Legislação sobreposta
Consultor de Meio Ambiente da Frente Parlamentar da Agropecuária (FPA) e representante do Instituto Pensar Agropecuária (IPA), João Carlos De Carli, disse que a elaboração de uma legislação específica para cada bioma pode originar um problema sério, tendo em vista as zonas de transição entre as formações vegetais.
— Cada tempo e momento exige um diálogo diferenciado. Já temos uma legislação, como o Código Florestal, que trata da preservação e uso sustentável, reserva legal e área de preservação permanente. Temos a Lei da Mata Atlântica. Temos a Lei das Unidades de Conservação, a Política Nacional de Meio Ambiente, a Lei de Crimes Ambientais e temos o direito de propriedade. Devemos primeiro trabalhar na legislação existente hoje, no Código Florestal. Não é só criar novas áreas de proteção, temos que gerir aquilo que já existe. As áreas de preservação permanente e de reserva legal ocupam hoje aproximadamente 17% do cerrado – afirmou.

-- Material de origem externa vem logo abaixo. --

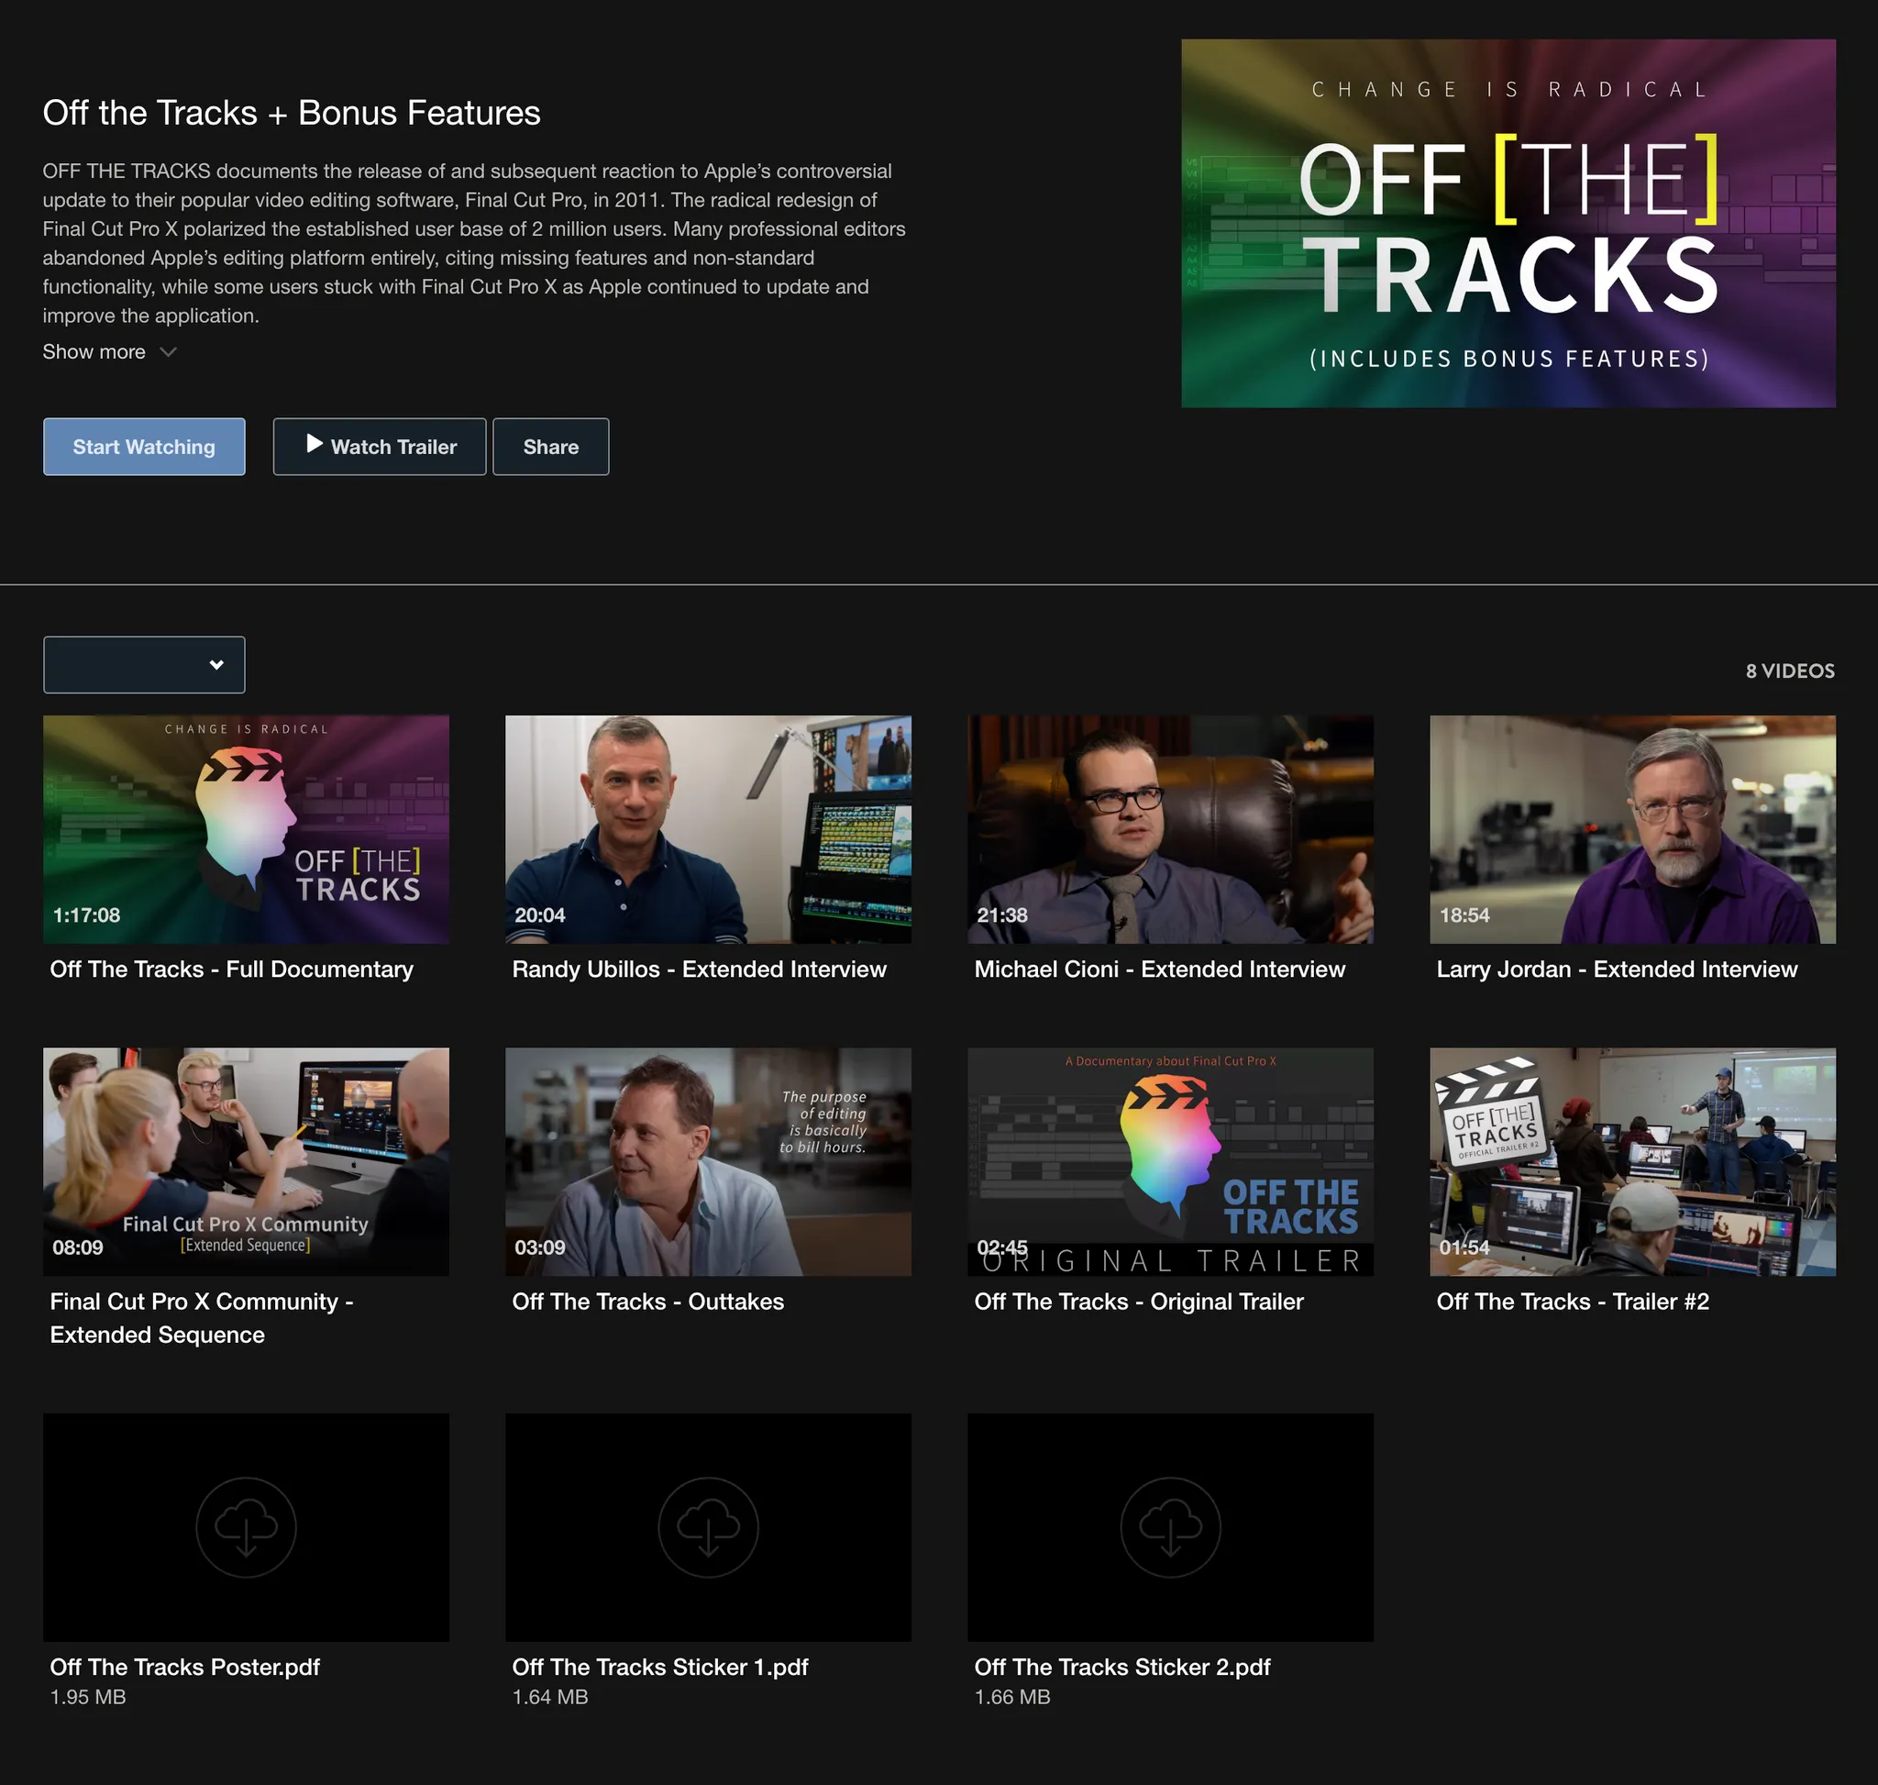Click download icon for Sticker 1.pdf
This screenshot has width=1878, height=1785.
[x=708, y=1526]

Gestão ambiental produtiva
Pesquisador da Embrapa Cerrados, José Felipe Ribeiro, defendeu a gestão ambiental produtiva da propriedade como forma de diminuir a distância entre produção rural e o meio ambiente.
Ribeiro destacou a importância do projeto de lei e sugeriu mudanças. Ele advertiu que o texto guarda relação com a legislação ambiental em vigor, o que aponta para a necessidade de evitar as redundâncias nas normas legais. A biodiversidade do cerrado apresenta 12 mil espécies, e só perde para a Amazônia em termos de riqueza ambiental, afirmou.
— É importante definir, em base cientifica, o período fenológico de coleta e o volume permitido a ser coletado para cada uma das espécies objeto de exploração, para não afetar a manutenção destas e evitar a erosão genética, ou mesmo desaparecimento da espécie. Como o objetivo do PL é focado na conservação, proteção, regeneração na utilização e proteção da vegetação nativa, se faz necessário a classificação das pastagens para que se possa propor políticas públicas que possam promover ações para a recuperação a vegetação nativa ou das pastagens degradadas, de acordo com os mapeamentos — afirmou.
Interlocutor confiável
Presidente da CDR, o senador Fernando Collor (Pros-AL), afirmou que o Brasil não pode perder o papel de interlocutor confiável do planeta nas questões ambientais. Ele também destacou a realização da COP 26 — Conferência das Partes da Convenção-Quadro das Nações Unidas sobre Mudança do Clima —, que ocorrerá em Glasgow, na Escócia, de 31 de outubro a 12 de novembro.
O senador Izalci Lucas (PSDB-DF), por sua vez, defendeu o aprimoramento do projeto do senador Jaques Wagner, apontou o desafio de manter o desenvolvimento econômico e a preservação ambiental. Ele também apontou o “descaso” com a questão hídrica e com as nascentes do cerrado.
— É preciso ver se o projeto vai delimitar bem o uso do cerrado de forma sustentável. Temos uma economia sustentada pelo agro, o que muito se deve à Embrapa, que tornou o cerrado produtivo, mas talvez tenhamos exagerado um pouco ao usá-lo de forma pouco sustentável. Temos que manter o agro, mas sem prejudicar o meio ambiente, que é fundamental – concluiu.